→ ARBEITSAUFTRAG A
Gib aus dem Seitenauszug den Abschnitt von „Deutz verlagert Fertigung“ bis „Standortes 157 Beschäftigte.“ wortgetreu wieder.
→ ARBEITSAUFTRAG B
Wie viele Beschäftigte sind laut dem Seitenauszug über Deutz von der Schließung des Standortes betroffen?
→ ARBEITSAUFTRAG C
Fasse den Absatz im Seitenauszug, der mit „Durch die Konzentration der Produktion“ beginnt, kürzer zusammen, ohne seine wesentlichen Fakten wegzulassen.

→ SEITENAUSZUG
+===+
Deutz verlagert Fertigung von Austauschmotoren nach Ulm

Die Deutz AG schließt das Austauschmotorenwerk im bayerischen Übersee und verlagert die Produktion nach Ulm.

Foto: Deutz AG

„Durch die Konzentration der Produktion auf einen Standort kann die Produktivität erhöht und die Fixkostenbelastung reduziert werden“, teilte das Unternehmen (im Bild die Zentrale in Köln) kürzlich mit. Betroffen sind von der Schließung des Standortes 157 Beschäftigte.
+===+
→ NACHSTEHENDE DATEN
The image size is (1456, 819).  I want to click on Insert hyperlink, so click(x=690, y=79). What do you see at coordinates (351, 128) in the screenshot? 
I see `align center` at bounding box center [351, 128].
+===+
→ LÖSUNG A
Deutz verlagert Fertigung von Austauschmotoren nach Ulm

Die Deutz AG schließt das Austauschmotorenwerk im bayerischen Übersee und verlagert die Produktion nach Ulm.

Foto: Deutz AG

„Durch die Konzentration der Produktion auf einen Standort kann die Produktivität erhöht und die Fixkostenbelastung reduziert werden“, teilte das Unternehmen (im Bild die Zentrale in Köln) kürzlich mit. Betroffen sind von der Schließung des Standortes 157 Beschäftigte.

→ LÖSUNG B
157 Beschäftigte.

→ LÖSUNG C
Laut dem Unternehmen steigert die Konzentration der Produktion auf einen Standort die Produktivität und senkt die Fixkostenbelastung. Die Schließung des Standortes betrifft 157 Beschäftigte.